Dua ekor anak orangutan itu disita petugas gabungan pada Senin (26/4/2021) malam. Saat itu, petugas memeriksa bus antarkota antarprovinsi yang dicurigai di pintu masuk Pelabuhan Bakauheni, Lampung Selatan, Lampung.
”Orangutan sumatera berjenis kelamin jantan dan betina atau sepasang ini diperkirakan berumur kurang dari satu tahun,” kata Sub-Koordinator Karantina Hewan Balai Karantina Pertanian Lampung Akhir Santoso di Lampung Selatan.
Saat melakukan pemeriksaan, petugas menemukan keranjang berisi anak orangutan. Untuk mengelabui petugas, satwa liar itu disembunyikan di antara barang bawaan penumpang dalam bagasi bus.
Pengungkapan kasus perdagangan satwa ilegal itu juga dibantu oleh Jakarta Animal Aid Network (JAAN), salah satu lembaga pemerhati satwa liar. Sebelumnya petugas gabungan juga memantau bus yang diduga mengangkut satwa liar itu.
Sementara itu, Kepala Kepolisian Sektor Pelabuhan Bakauheni Ajun Komisaris Ferdiansyah mengatakan, polisi telah menahan sopir dan bus yang digunakan untuk mengangkut anak orangutan tersebut. Saat ini sopir bus masih dalam pemeriksaan oleh aparat kepolisian.
Identitas
Kendati begitu, Ferdiansyah menyatakan belum dapat mengungkap identitas sopir bus demi penyelidikan lebih lanjut. Alasannya, polisi sedang menyelidiki pemilik dan penerima satwa ilegal itu. Untuk mempercepat penyelidikan sindikat perdagangan satwa dilindungi itu, kasus ini akan dilimpahkan ke Polres Lampung Selatan.

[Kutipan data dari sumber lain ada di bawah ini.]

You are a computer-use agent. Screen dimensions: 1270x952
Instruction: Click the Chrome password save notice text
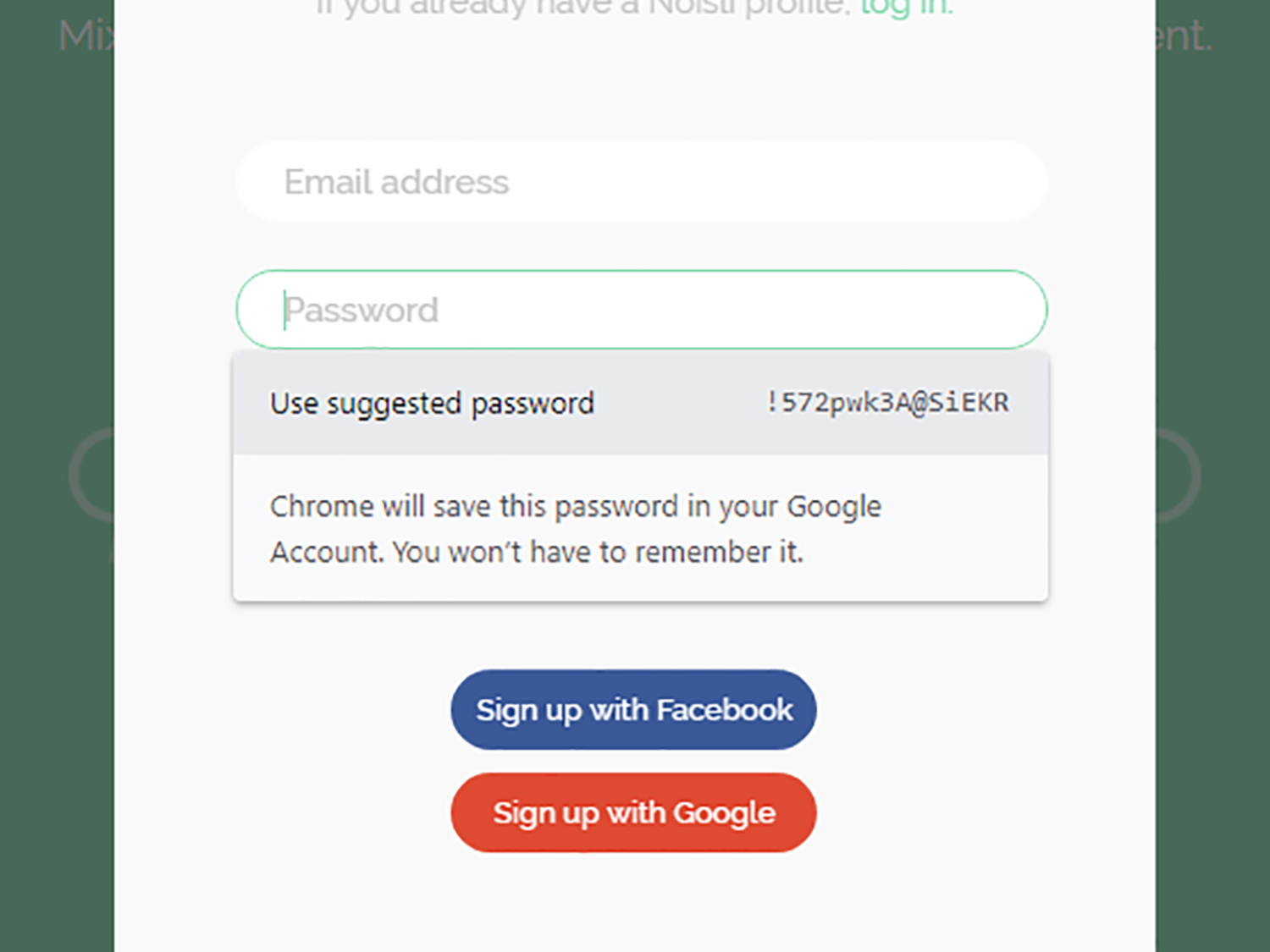click(576, 529)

Orangutan sumatera berjenis kelamin jantan dan betina atau sepasang ini diperkirakan berumur kurang dari satu tahun. (Akhir Santoso)
Kepala Balai Karantina Pertanian Kelas I Bandar Lampung M Jumadh mengatakan, perbuatan pelaku melanggar Undang-Undang Nomor 21 Tahun 2019 tentang Karantina Hewan, Ikan, dan Tumbuhan. Pelaku terancam hukuman pidana paling lama dua tahun dan denda maksimal Rp 2 miliar.
Selain itu, pelaku juga melanggar UU Nomor 5 Tahun 1990 tentang Konservasi Sumber Daya Alam Hayati dan Ekosistemnya dengan ancama pidana paling lama lima tahun dan denda maksimal Rp 100 juta.
Orangutan sumatera (Pongo abelii) merupakan primata yang dilindungi karena populasinya langka. Satwa endemik asal Sumatera itu saat ini masih diamankan di Kantor Karantina Pertanian Lampung. ”Selanjutnya kami akan berkoordinasi dengan pihak Balai Konservasi Sumber Daya Alam untuk proses lebih lanjut,” ujar Jumadh.
Menurut Kepala Seksi Konservasi Wilayah III Lampung Balai Konservasi Sumber Daya Alam (BKSDA) Bengkulu Hifzon Zawahiri, anak orangutan itu akan menjalani pemeriksaan agar diketahui kondisi kesehatannya. Apabila diperlukan, satwa juga akan menjalani karantina sebelum dilepasliarkan ke habitat asalnya di wilayah Sumatera Utara.
Dia menungkapkan, pengiriman satwa liar menggunakan bus AKAP memang menjadi modus yang paling sering dilakukan oleh pelaku. Saat mengirimkan paket berisi satwa, pemilik tidak menyertakan identitas dan alamat pengirim ataupun penerima. Para sopir bus biasanya hanya dibayar untuk mengantarkan paket tersebut ke suatu tempat atau tempat pemberhentian bus.